Another point against the information overload? Both experts note that research supports a placebo effect at play, wherein how someone perceives the way they slept affects how they feel more than the actual amount of time they spent sleeping. So, let’s say you feel great, but your sleep data isn’t perfect; in this case, the data alone may shift your otherwise-positive understanding of how you felt about your night of sleep. Furthermore, the experts say the metrics delivered from these wearables aren’t yet perfected and may overestimate the amount of sleep your getting in addition to offering imperfect breakdowns of how long you spent in each sleep stage. “They’ve done studies where they’ve even given people fictitious data about their sleep and that influences how they feel during the day. It’s pretty fascinating,” Dr. Baron says. “The devices aren’t going to improve things for [the people] unless they do something and change something about their behavior.”

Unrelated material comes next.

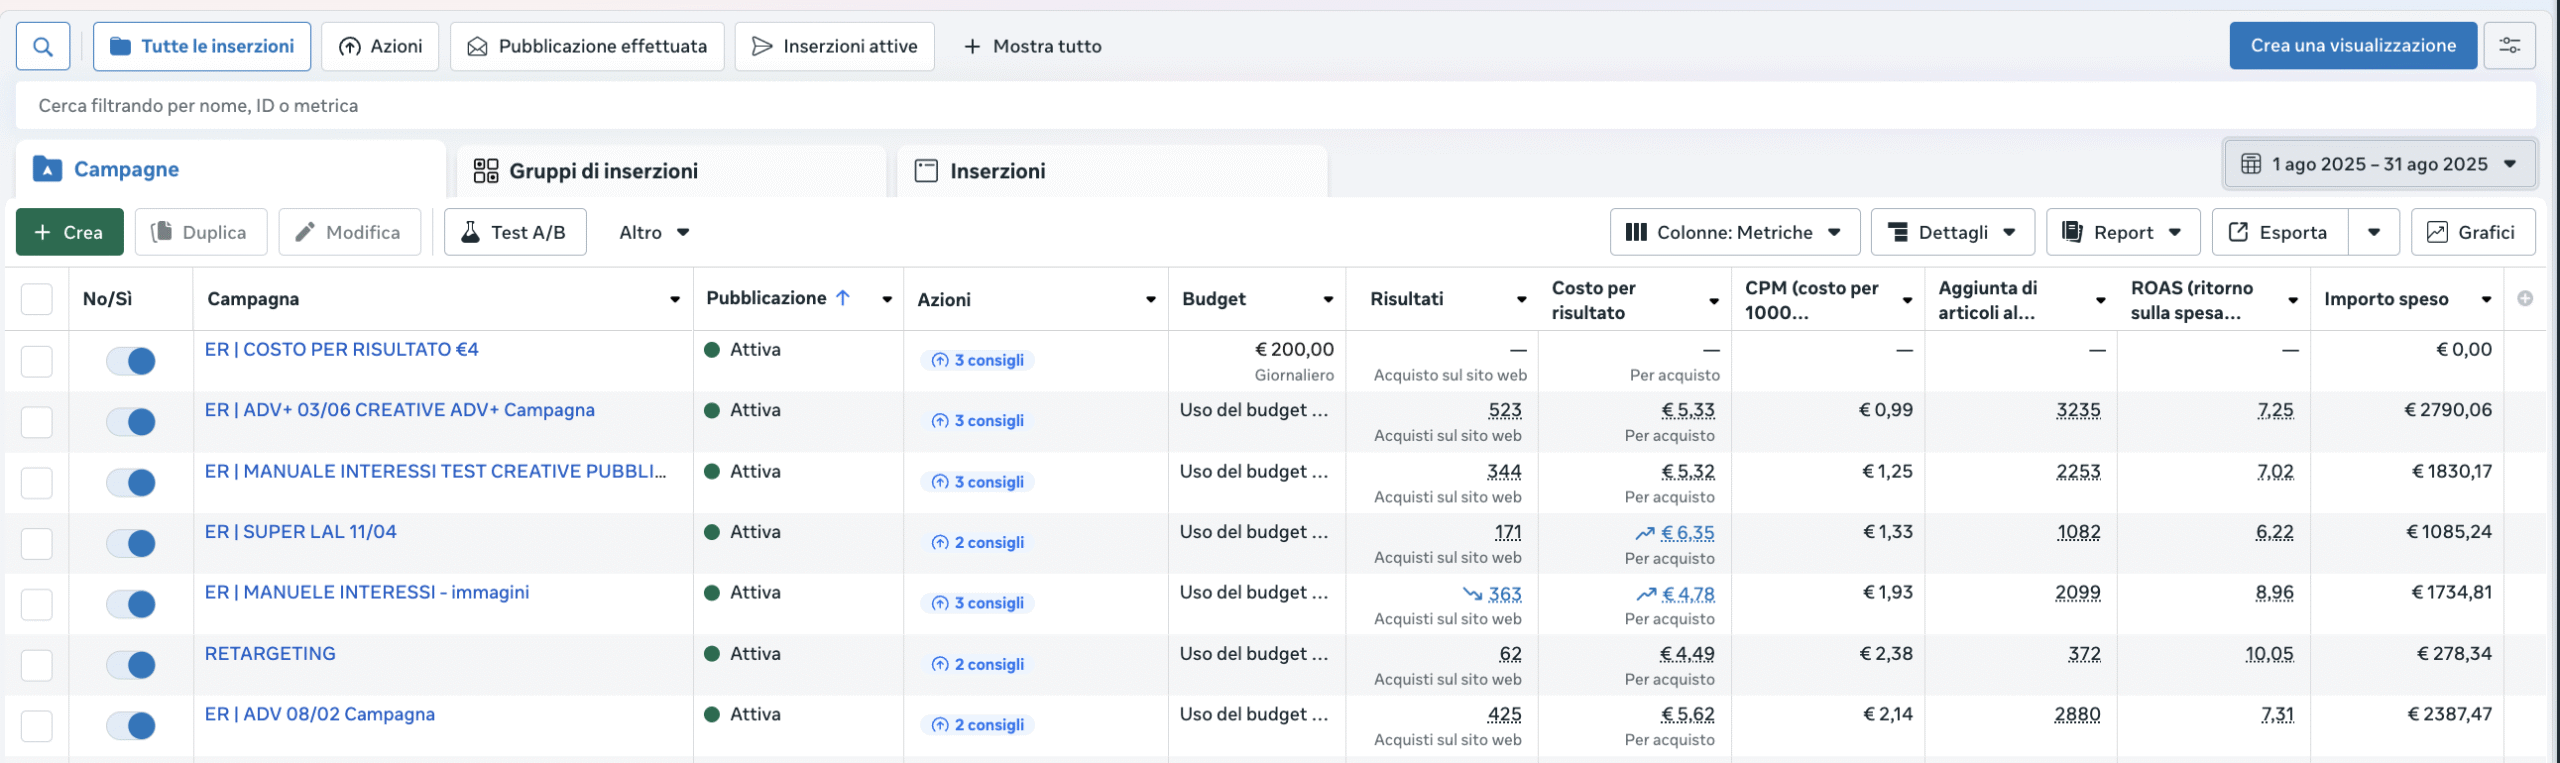
Task: Switch to Gruppi di inserzioni tab
Action: pos(603,171)
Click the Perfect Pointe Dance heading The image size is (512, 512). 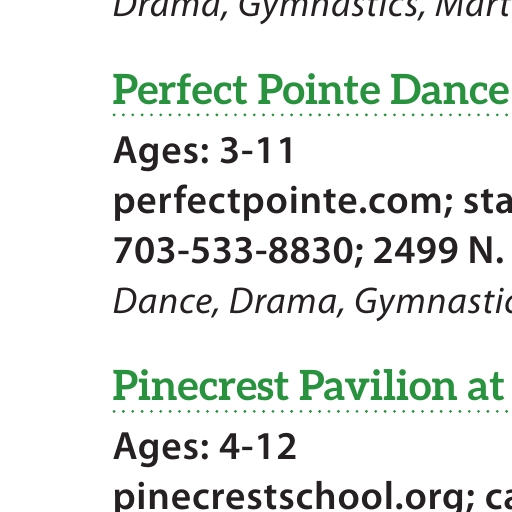point(312,91)

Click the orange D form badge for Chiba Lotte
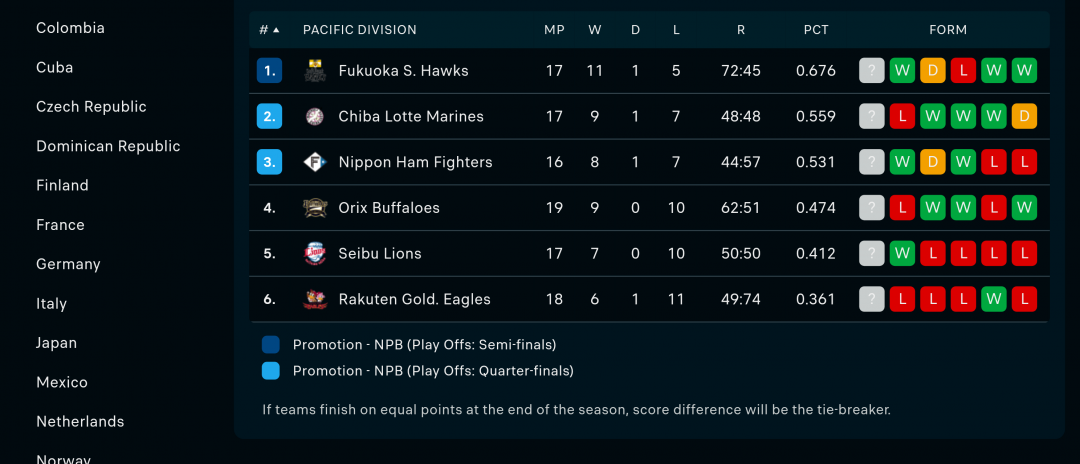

Her point is that while sleep data can provide information, it can’t force people to make the lifestyle changes required to clock better sleep. Dr. Baron also notes that how you feel during the day is more complicated than any kind of sleep score. “There are so many factors to consider, including mental exhaustion, physical exhaustion, and stress. Knowing your sleep number isn’t the whole story as far as how you’re going to feel during the day,” she says.
Now, with all of this in mind, the big, bottom-line question: Are sleep trackers bad for sleep? According to the experts, no. They can be helpful, and they can also be decidedly not helpful. The main takeaway to keep in mind that will also keep orthosomnia at bay is that no matter how much data is at your fingertips, that’s all it is: data.